Files
llm-multiverse/docs/hardware-baseline.md
shahondin1624 0616dd3d58 docs: add hardware baseline and Ollama configuration (issue #6)
Consolidates all Phase 0 benchmark results: GPU detection, model
performance metrics, VRAM budget, and known issues for RX 9070 XT
with RDNA4 native ROCm support.

Co-Authored-By: Claude Opus 4.6 <noreply@anthropic.com>
2026-03-08 21:32:14 +01:00

2.9 KiB

Hardware Baseline and Ollama Configuration

Hardware

Component Specification
CPU AMD Ryzen 7 2700x
RAM 64 GB DDR4
GPU AMD Radeon RX 9070 XT (16 GB VRAM, RDNA4)
GPU Compute gfx1201 (native ROCm support)
GPU Driver 60342.13
OS Fedora 42
Kernel 6.18.6-100.fc42.x86_64

Ollama Configuration

Setting Value
Install method curl -fsSL https://ollama.com/install.sh | sh
ROCm Bundled with Ollama (no separate ROCm install)
HSA_OVERRIDE_GFX_VERSION Not needed — gfx1201 detected natively
Host http://127.0.0.1:11434
Model storage /usr/share/ollama/.ollama/models
Service systemd unit ollama.service

Model Benchmarks

All benchmarks run with browser closed to avoid VRAM contention.

Inference Models

Model Role VRAM Processor Prompt Eval Gen Rate Context
qwen2.5:7b-instruct Orchestrator / tool selection 4.9 GB 100% GPU 611 tok/s 99 tok/s 4096
qwen2.5-coder:14b-instruct Coder subagent 9.7 GB 100% GPU 520 tok/s 53 tok/s 4096
qwen2.5:14b-instruct Researcher / summarization 9.7 GB 100% GPU 625 tok/s 54 tok/s 4096

Embedding Model

Model Role VRAM Dimensions Cold Load Warm Inference
nomic-embed-text Embeddings ~0.3 GB 768 ~4.6s ~30ms (7 tokens)

Model Selection Rationale

The architecture document (planning-agent-prompt.md) assigns models as follows:

Role Model Justification
Orchestrator / tool selection qwen2.5:7b-instruct Fast (99 tok/s), small (4.9 GB), leaves VRAM for embedding model
Coder subagent qwen2.5-coder:14b-instruct Code-specialized, fits in 16 GB VRAM
Researcher / summarization qwen2.5:14b-instruct General-purpose 14B, same VRAM as coder variant
Embeddings nomic-embed-text Minimal VRAM (~0.3 GB), 768-dim vectors, fast inference

Key constraint: The two 14B models (coder and researcher) cannot run simultaneously — they each consume 9.7 GB VRAM. Ollama handles model swapping automatically between tasks.
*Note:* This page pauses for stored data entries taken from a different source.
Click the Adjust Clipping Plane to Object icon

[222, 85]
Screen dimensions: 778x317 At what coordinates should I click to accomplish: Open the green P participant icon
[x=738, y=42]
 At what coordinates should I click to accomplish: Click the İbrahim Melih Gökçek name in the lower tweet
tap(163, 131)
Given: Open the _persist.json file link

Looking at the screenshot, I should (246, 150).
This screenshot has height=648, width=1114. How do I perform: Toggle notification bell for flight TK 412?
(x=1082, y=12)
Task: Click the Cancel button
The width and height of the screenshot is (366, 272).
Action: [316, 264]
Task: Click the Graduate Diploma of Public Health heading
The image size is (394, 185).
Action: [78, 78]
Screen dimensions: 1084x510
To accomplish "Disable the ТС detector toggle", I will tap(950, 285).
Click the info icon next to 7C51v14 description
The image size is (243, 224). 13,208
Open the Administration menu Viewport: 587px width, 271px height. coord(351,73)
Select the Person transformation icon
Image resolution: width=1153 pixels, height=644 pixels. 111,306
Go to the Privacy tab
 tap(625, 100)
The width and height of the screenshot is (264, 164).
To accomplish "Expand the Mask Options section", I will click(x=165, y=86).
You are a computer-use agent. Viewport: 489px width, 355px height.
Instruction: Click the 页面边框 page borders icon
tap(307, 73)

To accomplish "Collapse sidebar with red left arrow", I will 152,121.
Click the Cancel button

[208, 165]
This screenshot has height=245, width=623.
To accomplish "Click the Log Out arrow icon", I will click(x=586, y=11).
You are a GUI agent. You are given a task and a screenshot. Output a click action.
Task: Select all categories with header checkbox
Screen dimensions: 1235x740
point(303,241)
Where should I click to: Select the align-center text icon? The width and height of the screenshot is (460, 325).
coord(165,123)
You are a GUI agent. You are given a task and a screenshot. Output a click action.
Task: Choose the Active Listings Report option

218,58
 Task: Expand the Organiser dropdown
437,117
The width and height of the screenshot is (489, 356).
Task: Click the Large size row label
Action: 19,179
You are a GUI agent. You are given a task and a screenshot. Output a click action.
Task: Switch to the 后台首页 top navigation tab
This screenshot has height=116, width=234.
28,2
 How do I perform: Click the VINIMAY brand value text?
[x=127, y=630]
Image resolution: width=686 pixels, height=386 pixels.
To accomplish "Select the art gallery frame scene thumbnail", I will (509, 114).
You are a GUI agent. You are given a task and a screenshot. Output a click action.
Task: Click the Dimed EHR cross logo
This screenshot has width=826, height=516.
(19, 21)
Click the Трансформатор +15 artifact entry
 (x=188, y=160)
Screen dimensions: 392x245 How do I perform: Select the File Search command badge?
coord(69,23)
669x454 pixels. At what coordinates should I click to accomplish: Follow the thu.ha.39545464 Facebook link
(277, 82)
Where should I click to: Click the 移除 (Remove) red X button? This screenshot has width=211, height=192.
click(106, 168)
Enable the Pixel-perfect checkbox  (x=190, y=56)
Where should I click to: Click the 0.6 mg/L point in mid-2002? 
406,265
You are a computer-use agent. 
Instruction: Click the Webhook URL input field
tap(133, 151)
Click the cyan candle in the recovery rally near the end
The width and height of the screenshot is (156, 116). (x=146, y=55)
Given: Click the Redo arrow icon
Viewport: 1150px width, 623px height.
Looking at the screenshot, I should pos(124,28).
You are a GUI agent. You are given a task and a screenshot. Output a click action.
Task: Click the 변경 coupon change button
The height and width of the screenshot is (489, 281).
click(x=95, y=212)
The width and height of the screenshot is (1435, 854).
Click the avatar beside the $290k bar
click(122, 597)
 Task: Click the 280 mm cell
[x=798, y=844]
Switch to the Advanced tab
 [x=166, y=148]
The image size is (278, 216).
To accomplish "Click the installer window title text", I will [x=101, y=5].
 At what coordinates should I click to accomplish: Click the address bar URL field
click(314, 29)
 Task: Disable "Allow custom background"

The 7B orchestrator model can potentially stay resident on the secondary (CPU) machine to keep GPU VRAM free for subagent models.

VRAM Budget

Scenario VRAM Used VRAM Free
7B + nomic-embed-text ~5.2 GB ~10.7 GB
14B alone 9.7 GB 6.2 GB
14B + nomic-embed-text ~10.0 GB ~5.9 GB

Known Issues

  1. Browser VRAM contention: Brave browser crashed when a 14B model was loaded, likely due to VRAM exhaustion. Close GPU-heavy applications before running large models.
  2. Model swap latency: Cold-loading a 14B model takes ~11.4s. This is acceptable per the architecture doc ("Model inference latency is acceptable").
  3. Ollama model store location: Default path is /usr/share/ollama/.ollama/models — ensure sufficient disk space (~25 GB for all four models).